• ACTION À MENER A: D'après l'extrait sur l'article 29 du statut, combien de candidatures ont été introduites après le premier avis de vacance ?
• ACTION À MENER B: Imprimez, dans l'extrait sur l'article 29 du statut, le passage allant de « Nous estimons par » jusqu'à « procédure judiciaire, l'exigent. ».

• TEXTE EXTRAIT:
------------------------------------------------------------------------
Ces considérations pourraient permettre d'en conclure que l'autorité investie du pouvoir de nomination doit à tout le moins prendre très au sérieux les intérêts des candidats à la promotion. Il nous paraît cependant très critiquable de déduire de l'article 29 une obligation de procéder à une promotion lorsque cela est possible, c'est-à-dire lorsque les conditions auxquelles l'article 45 subordonne la promotion, jointes à l'aptitude à occuper l'emploi en cause, sont réunies. La jurisprudence la
plus récente en matière de litiges administratifs permet précisément de soutenir que pour interpréter le statut du personnel, il faut tenir compte avant tout du texte de ses dispositions. Or, si nous nous en tenons à celui-ci, force nous est d'admettre que si telle avait été l'intention des auteurs du statut, ceux-ci auraient explicitement formulé à l'article 29 l'obligation de procéder par voie de promotion et qu'ils n'auraient pas seulement parlé d'une obligation d'examiner les possibilités de
promotion.
Nous estimons par conséquent que la thèse extensive du requérant ne saurait s'appuyer sur le statut. Pour interpréter correctement l'article 29, paragraphe 1, on pourrait tout au plus exiger que, lors de l'application de cette disposition — pour rester dans la ligne de l'idée fondamentale soulignée par Lagrange et Euler — l'examen prescrit soit effectué avec le plus grand soin et en respectant tous les intérêts des candidats à la promotion. Cela étant, le passage à l'étape suivante visée à
l'article 29, paragraphe 1, sous b, ne se justifie pas seulement lorsqu'il n'y a pas de candidats ayant vocation à la promotion, mais également lorsque d'autres motifs adéquats, qui devront le cas échéant être exposés au cours de la procédure judiciaire, l'exigent.
En l'espèce, le Parlement a déclaré, en réponse à certaines questions posées par la chambre de céans, qu'à la suite du premier avis de vacance pour les postes en cause, 25 candidatures avaient été introduites. Le directeur du personnel aurait déclaré que cinq de ces candidats, dont le requérant, avaient vocation à la promotion. Un examen plus approfondi aurait ensuite révélé que parmi les candidats figuraient un certain nombre d'autres fonctionnaires qui, en raison de leurs titres et de leurs
qualités, étaient apparemment aptes à occuper les emplois déclarés vacants. Et d'ajouter que d'autres candidats encore auraient eu vocation à la promotion quelques mois plus tard. Dans cette situation, déclare le Parlement, l'autorité investie du pouvoir de nomination est arrivée à la conclusion qu'il était plus approprié de disposer, avant de prendre une décision sur ces affectations, d'un choix plus large, et c'est pourquoi elle aurait décidé d'organiser un concours. En réalité, l'autorité
investie du pouvoir de nomination a donc essentiellement voulu procéder à un examen comparatif minutieux de tous les candidats, en d'autres termes, respecter les intérêts de tous les candidats à la promotion. Or, la seule solution possible selon le statut, qui ne prévoit aucune étape intermédiaire, était celle du concours interne visé à l'article 29, lettre b, procédure à laquelle il a assurément fallu admettre également des agents temporaires — ce qui peut être déploré, mais a dû être respecté
compte tenu de la jurisprudence de la Cour de justice.
------------------------------------------------------------------------
Données enregistrées
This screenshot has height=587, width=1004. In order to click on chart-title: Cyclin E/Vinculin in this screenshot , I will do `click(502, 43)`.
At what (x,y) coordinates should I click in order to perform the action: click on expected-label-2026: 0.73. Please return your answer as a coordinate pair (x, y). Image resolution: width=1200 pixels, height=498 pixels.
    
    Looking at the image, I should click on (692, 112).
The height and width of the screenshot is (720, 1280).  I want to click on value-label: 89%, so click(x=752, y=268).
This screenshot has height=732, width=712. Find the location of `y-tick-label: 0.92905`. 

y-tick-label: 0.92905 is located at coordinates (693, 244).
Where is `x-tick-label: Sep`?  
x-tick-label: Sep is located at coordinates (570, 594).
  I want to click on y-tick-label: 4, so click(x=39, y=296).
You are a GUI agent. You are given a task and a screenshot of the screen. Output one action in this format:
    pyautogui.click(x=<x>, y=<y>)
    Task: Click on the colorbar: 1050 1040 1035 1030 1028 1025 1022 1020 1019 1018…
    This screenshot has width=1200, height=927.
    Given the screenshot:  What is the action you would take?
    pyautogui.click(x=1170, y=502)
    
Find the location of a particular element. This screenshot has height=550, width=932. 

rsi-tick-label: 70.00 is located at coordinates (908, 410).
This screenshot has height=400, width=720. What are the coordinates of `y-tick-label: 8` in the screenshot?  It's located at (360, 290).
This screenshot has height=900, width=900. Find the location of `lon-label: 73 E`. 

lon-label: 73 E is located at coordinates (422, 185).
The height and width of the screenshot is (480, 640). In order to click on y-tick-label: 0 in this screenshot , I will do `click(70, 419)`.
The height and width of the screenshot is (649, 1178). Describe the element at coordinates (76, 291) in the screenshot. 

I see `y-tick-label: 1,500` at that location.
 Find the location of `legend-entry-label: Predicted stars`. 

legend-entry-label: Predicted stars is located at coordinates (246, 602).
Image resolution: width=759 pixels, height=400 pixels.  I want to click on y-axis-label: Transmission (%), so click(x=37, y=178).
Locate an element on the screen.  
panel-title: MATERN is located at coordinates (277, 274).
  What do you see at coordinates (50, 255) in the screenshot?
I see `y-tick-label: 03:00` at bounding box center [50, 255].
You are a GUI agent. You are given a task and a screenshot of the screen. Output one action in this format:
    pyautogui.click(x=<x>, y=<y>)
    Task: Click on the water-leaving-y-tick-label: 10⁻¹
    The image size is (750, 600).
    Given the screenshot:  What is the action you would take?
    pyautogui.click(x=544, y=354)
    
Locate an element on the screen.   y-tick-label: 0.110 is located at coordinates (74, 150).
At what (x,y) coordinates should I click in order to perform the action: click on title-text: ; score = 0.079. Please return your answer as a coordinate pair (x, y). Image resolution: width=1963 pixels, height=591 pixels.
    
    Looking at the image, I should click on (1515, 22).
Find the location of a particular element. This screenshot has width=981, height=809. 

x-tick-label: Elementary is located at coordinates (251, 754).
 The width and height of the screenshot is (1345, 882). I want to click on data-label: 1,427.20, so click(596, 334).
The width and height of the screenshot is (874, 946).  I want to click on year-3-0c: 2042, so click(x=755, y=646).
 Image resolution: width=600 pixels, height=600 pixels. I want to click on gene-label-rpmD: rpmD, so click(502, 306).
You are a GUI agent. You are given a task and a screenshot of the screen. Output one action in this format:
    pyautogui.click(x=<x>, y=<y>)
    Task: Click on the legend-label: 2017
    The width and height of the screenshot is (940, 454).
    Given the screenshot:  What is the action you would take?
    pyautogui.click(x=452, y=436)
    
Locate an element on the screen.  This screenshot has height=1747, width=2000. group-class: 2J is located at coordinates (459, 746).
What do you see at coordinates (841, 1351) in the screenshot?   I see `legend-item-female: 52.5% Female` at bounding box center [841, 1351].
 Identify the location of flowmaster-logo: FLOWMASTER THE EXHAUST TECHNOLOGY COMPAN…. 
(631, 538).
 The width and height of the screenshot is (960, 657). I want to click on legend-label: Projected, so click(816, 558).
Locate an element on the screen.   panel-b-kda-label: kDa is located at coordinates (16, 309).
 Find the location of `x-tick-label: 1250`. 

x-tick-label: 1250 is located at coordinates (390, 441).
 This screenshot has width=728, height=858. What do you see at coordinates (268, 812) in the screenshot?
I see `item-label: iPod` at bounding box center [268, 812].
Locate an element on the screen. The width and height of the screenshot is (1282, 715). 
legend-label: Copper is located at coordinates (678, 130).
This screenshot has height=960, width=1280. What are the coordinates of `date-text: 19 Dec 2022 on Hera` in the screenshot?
------------------------------------------------------------------------
• RÉPONSE A: 25 candidatures.

• RÉPONSE B:
Nous estimons par conséquent que la thèse extensive du requérant ne saurait s'appuyer sur le statut. Pour interpréter correctement l'article 29, paragraphe 1, on pourrait tout au plus exiger que, lors de l'application de cette disposition — pour rester dans la ligne de l'idée fondamentale soulignée par Lagrange et Euler — l'examen prescrit soit effectué avec le plus grand soin et en respectant tous les intérêts des candidats à la promotion. Cela étant, le passage à l'étape suivante visée à
l'article 29, paragraphe 1, sous b, ne se justifie pas seulement lorsqu'il n'y a pas de candidats ayant vocation à la promotion, mais également lorsque d'autres motifs adéquats, qui devront le cas échéant être exposés au cours de la procédure judiciaire, l'exigent.